** DESCRIÇÃO DO PROBLEMA **
Prossiga o trecho sobre o abuso sexual de crianças a partir da última frase apresentada.

** TRECHO **
O Código Penal Brasileiro considera estupro de pessoa vulnerável manter relações carnais ou praticar qualquer ato libidinoso com menor de 14 anos. As agressões podem começar muito cedo e durar muitos anos. Não é rara a cumplicidade da mãe ou de outros parentes, nem que a vítima seja responsabilizada por destruir a família ou deixá-la sem amparo quando o agressor é quem traz o dinheiro para casa. Costuma ser um processo in crescendo, no qual os abusos são cada vez mais invasivos, mas sutis. Muitas vezes não deixam marcas.
“Quando têm entre zero e seis anos, as vítimas têm pouco repertório, podem até perceber isso como uma brincadeira, como uma demonstração de carinho, sentem prazer, não têm parâmetros e é muito comum o agressor exigir que guardem o segredo”, explica a promotora Rivitti. Elas são pequenas demais para distinguir o que é certo e o que não é. Uma dificuldade que não depende apenas da idade. Bonifácio, cuja equipe se chama Núcleo de Apoio e Acompanhamento para a Aprendizagem, lembra o caso de uma adolescente de 13 anos de uma família evangélica que descobriu em uma aula de ciências que aquilo que o pai fazia com ela desde que com oito menstruou pela primeira vez era sexo. Aquela garota não tinha televisão, celular ou internet. Por isso, diz a promotora, as aulas de educação sexual são tão importantes.
Os casos mais graves vêm à tona em um hospital
Detectar o abuso é o primeiro passo. Quando são pequenos, geralmente se descobre pelo comportamento na escola. Se forem mais velhos, contam a alguém de confiança. Os casos mais graves vêm à tona em um hospital.
Descobrir o abuso não é fácil, proteger a vítima sem vitimizá-la, tampouco. E perseguir o crime, menos ainda. A promotora Rivitti afirma que levar a vítima para um abrigo deve ser o último recurso. Grande é o risco do que chamam de violência institucional. Se depois de peregrinar por diferentes serviços para repetir seu primeiro relato perante o conselho tutelar, a polícia, o hospital, submetendo-se a uma avalanche de perguntas e um minucioso exame pericial, a menina acaba longe de seus parentes, de seu bairro, de sua escola e de seus amigos, ela se culpa. Diz ‘minha boca está amaldiçoada, eu falei e me castigaram’.” Algumas se desmentem porque o preço que pagam por revelar o abuso não lhes compensa.

** EXCERTOS DE DADOS **
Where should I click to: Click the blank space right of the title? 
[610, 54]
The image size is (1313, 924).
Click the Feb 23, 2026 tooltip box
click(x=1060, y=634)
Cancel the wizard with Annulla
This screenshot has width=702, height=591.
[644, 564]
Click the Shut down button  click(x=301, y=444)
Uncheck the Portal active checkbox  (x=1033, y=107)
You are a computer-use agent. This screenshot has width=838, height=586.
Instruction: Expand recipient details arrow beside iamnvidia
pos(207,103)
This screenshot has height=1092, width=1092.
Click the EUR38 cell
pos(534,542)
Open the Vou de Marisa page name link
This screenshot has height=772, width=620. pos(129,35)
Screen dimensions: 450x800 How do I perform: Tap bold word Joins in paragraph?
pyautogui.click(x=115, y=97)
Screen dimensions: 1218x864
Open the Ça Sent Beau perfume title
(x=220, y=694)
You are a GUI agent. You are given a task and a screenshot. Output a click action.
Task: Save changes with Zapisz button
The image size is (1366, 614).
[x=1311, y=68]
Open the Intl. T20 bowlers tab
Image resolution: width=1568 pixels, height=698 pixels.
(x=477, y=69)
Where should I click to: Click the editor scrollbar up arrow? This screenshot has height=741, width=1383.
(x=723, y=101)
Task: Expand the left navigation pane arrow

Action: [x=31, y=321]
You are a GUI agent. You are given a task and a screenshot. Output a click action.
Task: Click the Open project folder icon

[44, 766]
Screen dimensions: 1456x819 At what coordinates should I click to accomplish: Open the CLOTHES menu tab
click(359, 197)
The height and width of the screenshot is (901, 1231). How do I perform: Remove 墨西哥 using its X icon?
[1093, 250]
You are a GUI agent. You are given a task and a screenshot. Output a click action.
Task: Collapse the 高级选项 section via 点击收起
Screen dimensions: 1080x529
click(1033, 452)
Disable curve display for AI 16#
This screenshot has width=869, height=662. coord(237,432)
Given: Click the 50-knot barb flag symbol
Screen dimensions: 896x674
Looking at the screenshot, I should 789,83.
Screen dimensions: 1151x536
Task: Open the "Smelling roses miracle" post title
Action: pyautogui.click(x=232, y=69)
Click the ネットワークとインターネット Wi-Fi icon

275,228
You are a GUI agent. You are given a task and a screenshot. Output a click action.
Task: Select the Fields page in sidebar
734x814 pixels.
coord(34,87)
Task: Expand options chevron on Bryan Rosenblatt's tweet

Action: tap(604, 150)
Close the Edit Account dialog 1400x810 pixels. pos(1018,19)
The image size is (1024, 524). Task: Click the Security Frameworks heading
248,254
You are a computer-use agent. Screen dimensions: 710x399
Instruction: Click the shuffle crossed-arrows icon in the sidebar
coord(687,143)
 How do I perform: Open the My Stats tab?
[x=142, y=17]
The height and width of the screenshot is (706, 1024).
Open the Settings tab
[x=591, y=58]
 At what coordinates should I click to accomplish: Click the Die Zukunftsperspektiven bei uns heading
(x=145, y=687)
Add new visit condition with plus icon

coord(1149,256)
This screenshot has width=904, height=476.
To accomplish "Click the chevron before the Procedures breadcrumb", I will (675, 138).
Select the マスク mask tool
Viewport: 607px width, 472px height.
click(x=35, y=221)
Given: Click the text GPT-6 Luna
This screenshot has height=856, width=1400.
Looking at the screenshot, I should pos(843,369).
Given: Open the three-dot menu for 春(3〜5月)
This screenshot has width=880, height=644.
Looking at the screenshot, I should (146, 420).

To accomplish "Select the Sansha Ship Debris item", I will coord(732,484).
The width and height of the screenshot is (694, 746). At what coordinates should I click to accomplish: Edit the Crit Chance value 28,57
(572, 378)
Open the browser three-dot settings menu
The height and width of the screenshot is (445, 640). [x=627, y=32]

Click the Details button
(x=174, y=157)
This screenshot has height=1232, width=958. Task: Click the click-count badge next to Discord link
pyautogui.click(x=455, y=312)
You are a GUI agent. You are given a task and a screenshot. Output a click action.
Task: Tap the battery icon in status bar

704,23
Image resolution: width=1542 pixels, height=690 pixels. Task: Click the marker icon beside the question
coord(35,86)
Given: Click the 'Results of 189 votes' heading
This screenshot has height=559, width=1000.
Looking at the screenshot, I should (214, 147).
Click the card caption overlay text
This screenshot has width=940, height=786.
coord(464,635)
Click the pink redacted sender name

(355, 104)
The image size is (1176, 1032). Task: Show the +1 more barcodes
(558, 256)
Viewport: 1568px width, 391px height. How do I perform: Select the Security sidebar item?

** RESULTADO DA TAREFA **
“Temos que dar informações às vítimas para que entendam o que é o abuso, para que saibam relatá-lo e temos que dar crédito ao que dizem”, insiste a promotora Rivitti. Isso é um começo. Depois tentam identificar um membro da família para proteger a menina em casa e afastar o estuprador. Se ele é fonte de renda, tentam buscar ajuda financeira.
E a punição aos agressores? Conseguir um caso suficientemente sólido para ser levado ao juiz é outra grande dificuldade. Geralmente é a palavra da criança contra o adulto. O pior pesadelo de quem combate o estupro infantil é que o tribunal absolva o acusado. “Não podemos entregar o cordeiro ao lobo com aval judicial”, alerta a promotora.
Apesar da complexidade do desafio, cada uma das três luta em uma frente para que na próxima hora quatro brasileiras menores de 13 anos não sejam estupradas. Temer o faz à frente do Instituto Liberta, com documentários como Um crime entre nós, com o qual busca sensibilizar, romper “o círculo perverso da normalização do abuso”. Entre os recrutados para a missão, um dos homens mais famosos do Brasil, o apresentador da Rede Globo Luciano Huck, cujo nome é citado como candidato à presidência.
A promotora Rivitti tenta replicar no Estado de São Paulo o modelo que criou em Jacareí, cidade de 235.000 habitantes do interior, onde através da coordenação dos serviços educacionais, sociais e de saúde conseguiu proteger melhor as vítimas, o que levou a mais denúncias, menores testemunhas em julgamentos e mais condenações. Ela trabalha com uma rede de 70 outros promotores.
Com as escolas fechadas durante meses devido à pandemia, a equipe liderada por Bonifácio abriu novos canais para os alunos lançarem um SOS. Criou um site que canalizou as denúncias de 200 casos de violência em nove meses. Destes, 56 eram de violência sexual.